The objective of this study is to evaluate whether the addition of ipilimumab to temozolomide following standard chemoradiotherapy improves survival in patient with glioblastoma. Given the recent failures of phase 3 trials of new therapies in glioblastoma to demonstrate survival benefit following apparent efficacy in single arm phase II trials [37], Ipi-Glio includes a standard of care arm (Arm B), with a 2:1 randomisation between Arm A and B in order to aid recruitment.

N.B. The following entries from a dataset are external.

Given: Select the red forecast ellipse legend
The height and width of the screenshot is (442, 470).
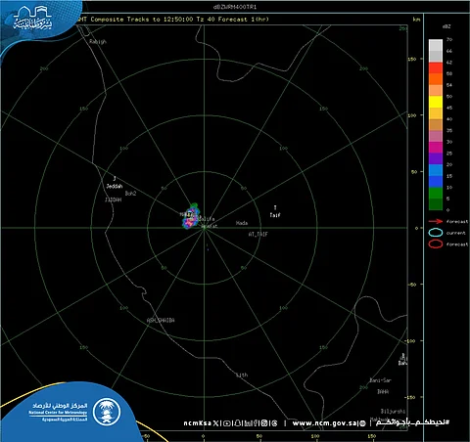Looking at the screenshot, I should click(436, 243).
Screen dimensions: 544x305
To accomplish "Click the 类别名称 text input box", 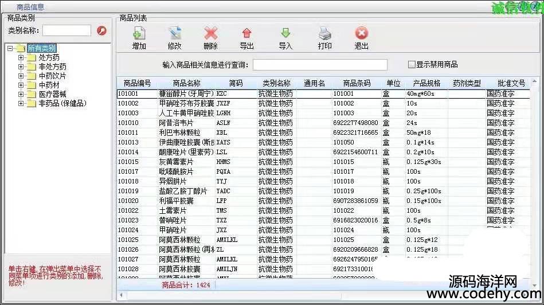I will point(66,31).
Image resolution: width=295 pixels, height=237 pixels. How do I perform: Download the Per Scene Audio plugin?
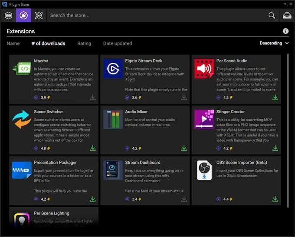275,98
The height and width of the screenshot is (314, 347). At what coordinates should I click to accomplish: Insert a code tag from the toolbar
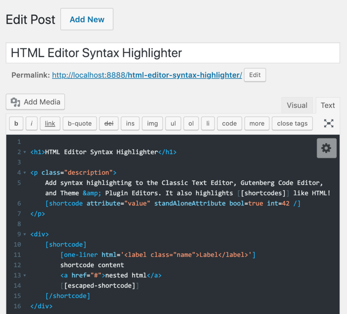229,123
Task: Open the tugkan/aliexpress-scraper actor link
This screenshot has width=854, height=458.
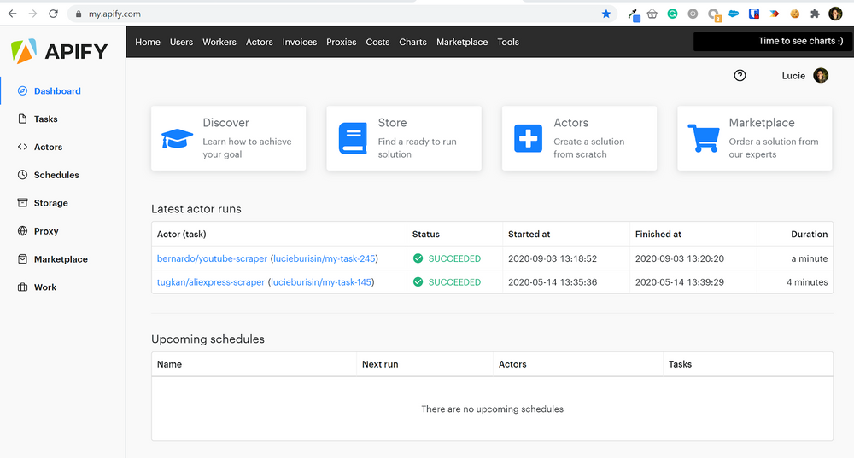Action: click(211, 282)
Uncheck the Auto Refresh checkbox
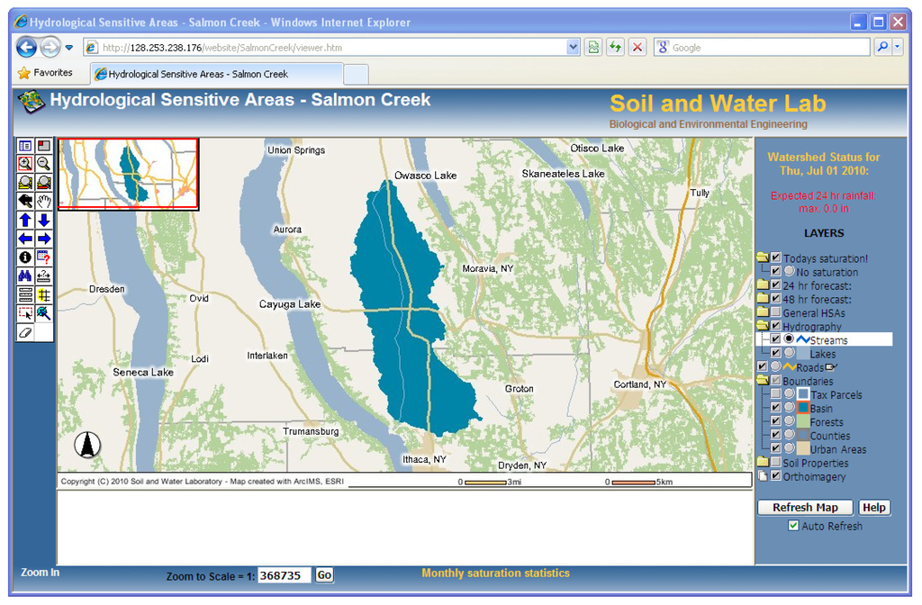Viewport: 922px width, 605px height. coord(792,526)
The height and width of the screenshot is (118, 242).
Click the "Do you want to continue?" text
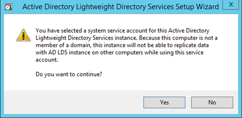[69, 74]
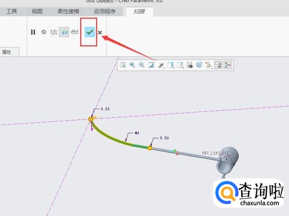Image resolution: width=289 pixels, height=216 pixels.
Task: Cancel the sweep feature with X
Action: (x=100, y=33)
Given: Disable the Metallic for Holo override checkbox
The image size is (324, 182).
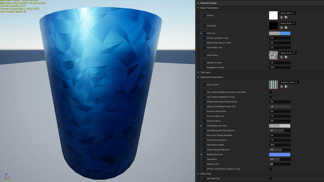Looking at the screenshot, I should [x=205, y=63].
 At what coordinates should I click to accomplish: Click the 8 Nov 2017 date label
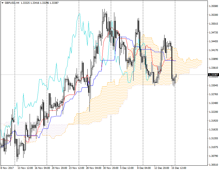click(x=7, y=168)
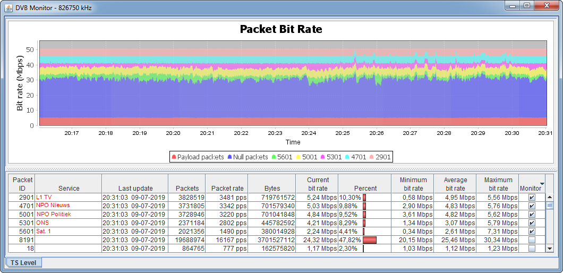Click the yellow 5001 legend marker
563x273 pixels.
(298, 157)
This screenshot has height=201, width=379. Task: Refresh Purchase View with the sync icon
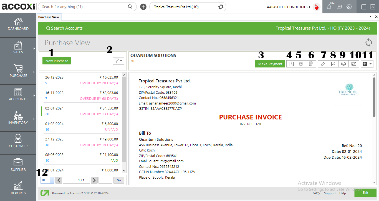(x=369, y=43)
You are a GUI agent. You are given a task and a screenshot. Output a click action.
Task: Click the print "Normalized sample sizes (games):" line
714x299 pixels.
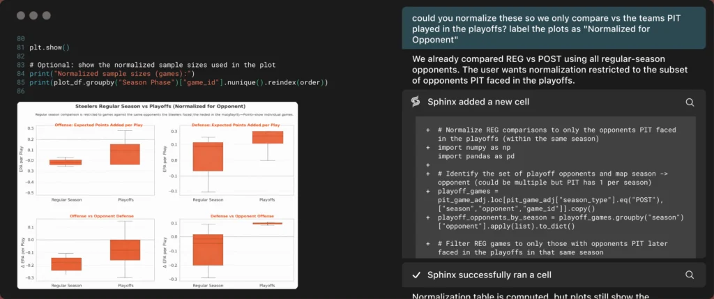[x=112, y=74]
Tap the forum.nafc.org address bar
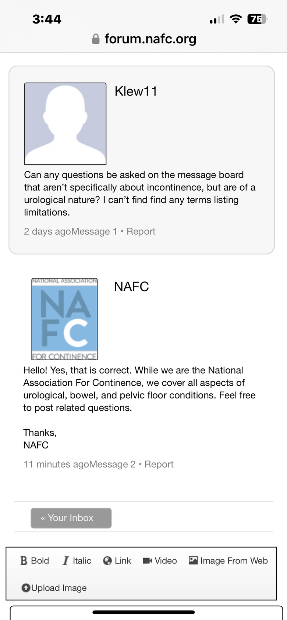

A limitation of this study is a lack of biomarkers to provide potential determinants of clinical response to ipilimumab. There is no accepted biomarker for response to ipilimumab therapy. Studies in melanoma have found a number of markers that are associated with response to ipilimumab, including expression of genes associated with antigen presentation [38], the T-cell receptor repertoire [39], HLA-I heterozygosity [40], tumour mutational burden [39], somatic copy number mutation burden [41]; systemic immune response factors such as serum IL-6 levels [42]; and gut microbiome variants [43]. These factors will need to be considered in future studies. Further, antibiotic use in the month prior to administration of the PD-1 checkpoint inhibitor nivolumab is associated with poorer survival [44]. This is of particular importance for glioblastoma, as co-trimoxazole is routinely administered with temozolomide chemoradiotherapy as prophylaxis against P.jiroveci pneumonia. In Ipi-Glio, patients are enrolled after completing radiotherapy, but in future trials withdrawal of routine co-trimoxazole should be considered. The Ipi-Glio study is currently ongoing.